The change came as he watched elected GOP officials at the local and national levels spread lies about who attacked the U.S. Capitol on Jan. 6 and doubled down on the Big Lie about a stolen election.
Mohler saw these officials defend former President Donald Trump, even as Trump was impeached for a second time in the waning days of his presidency, accused of encouraging the insurrection.
A 23-year-old title insurance agent from Lancaster Township, Mohler decided to get off the party’s sidelines and work to push it back toward its traditional conservative values from within. Now the youngest of the Republican Committee of Lancaster County’s 14 area chairs, he knows he faces a tough challenge in a county where many Republican voters remain devoted to Trump.
Mohler compares his politics to Nebraska’s Ben Sasse, a conservative senator who spoke out against Trump’s actions early in Trump’s term and later voted to impeach him after Jan. 6.
“I have a natural skepticism that government-led solutions work. A lot of times, giving people freedom, giving people liberty is the best thing to do,” Mohler said. “I consider myself a conservative, but I don’t have anything to do with the conspiratorial wing of the party. And I don’t want it to go in that direction.”

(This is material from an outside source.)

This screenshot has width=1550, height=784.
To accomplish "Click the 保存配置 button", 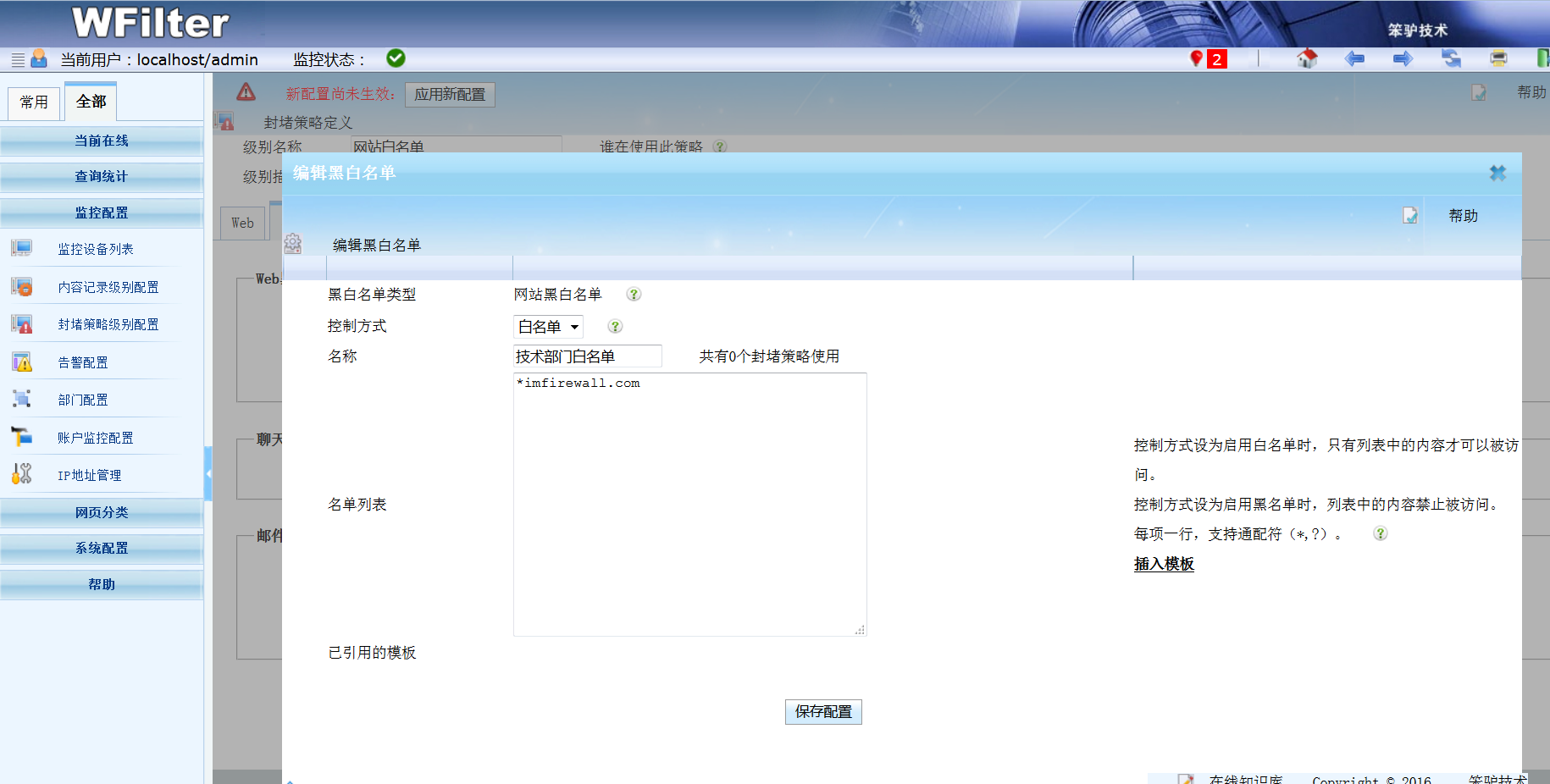I will 823,712.

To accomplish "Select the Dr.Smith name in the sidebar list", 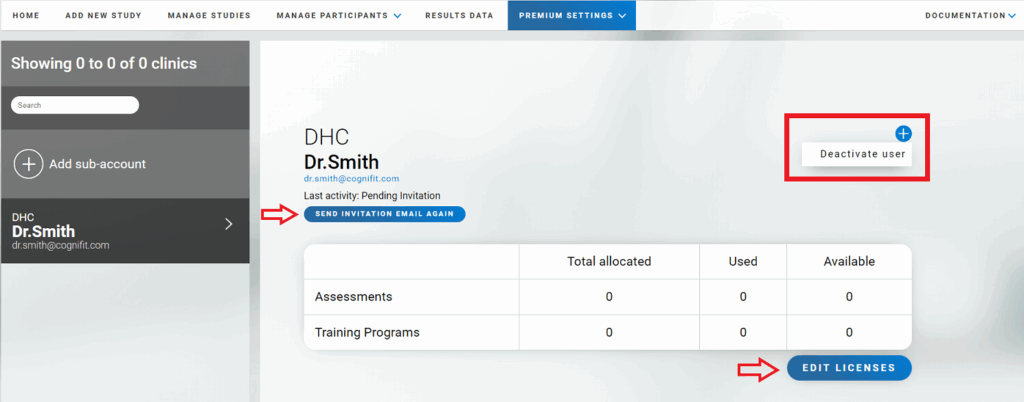I will click(x=43, y=231).
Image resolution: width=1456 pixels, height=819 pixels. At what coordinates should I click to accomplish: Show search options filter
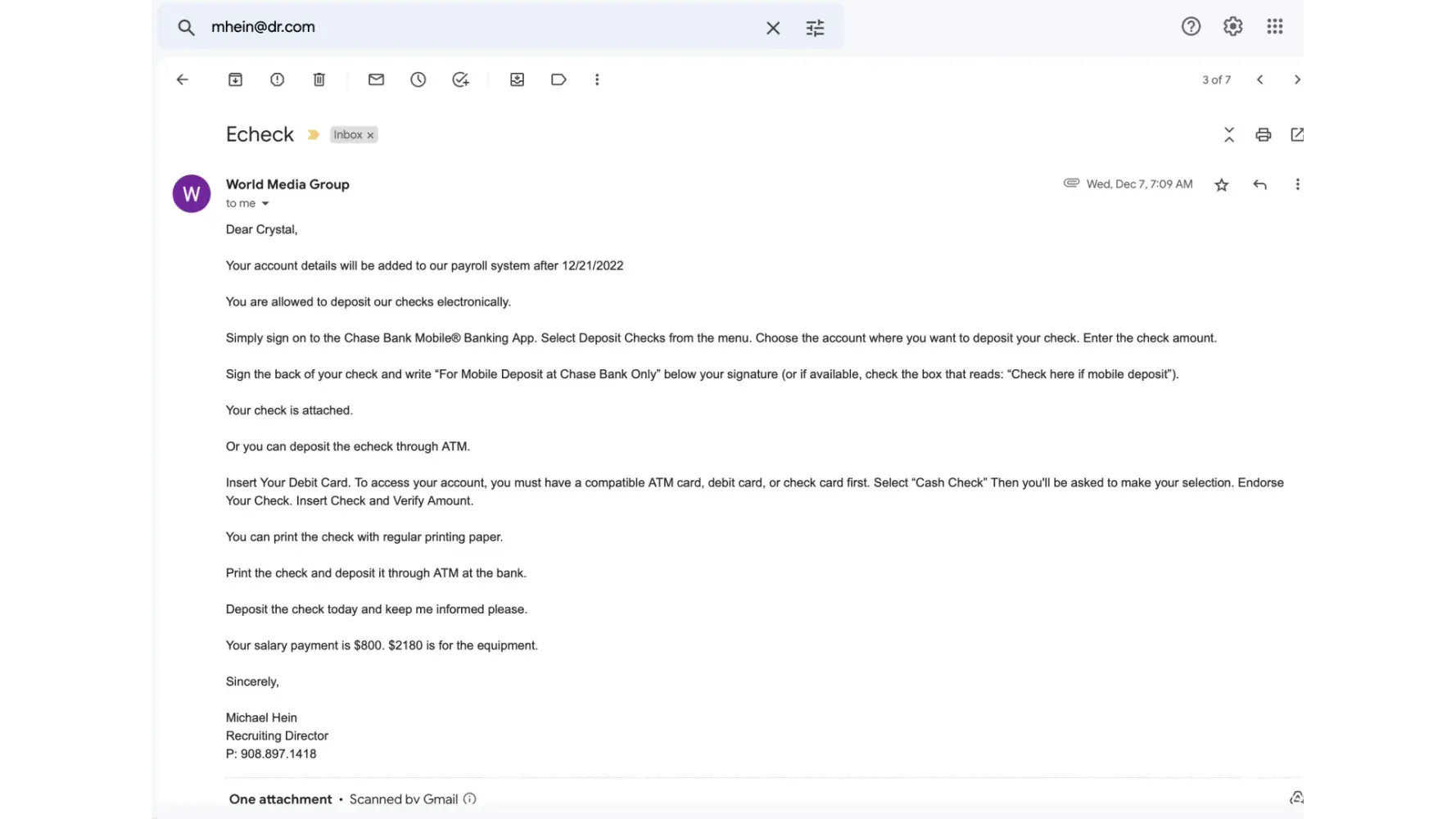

What stirred Mohler to action was not just the fact that leaders of the county’s GOP avoided any reckoning with the Trump years and their violent end. He was also disturbed when those same leaders debated whether to censure U.S. Sen. Pat Toomey, a Republican once celebrated as a quintessential conservative.
The censure debate occurred after Toomey voted on Feb. 13 to impeach Trump. Republican activists in Lancaster County wanted to follow the lead of other GOP strongholds, such as York County, where party officials formally castigated Toomey for his impeachment vote. Lancaster Republicans never ended up censuring Toomey, as local party leaders blocked a vote on a censure motion. But many county committee members believed there was widespread support for such a move and complained about the lack of action.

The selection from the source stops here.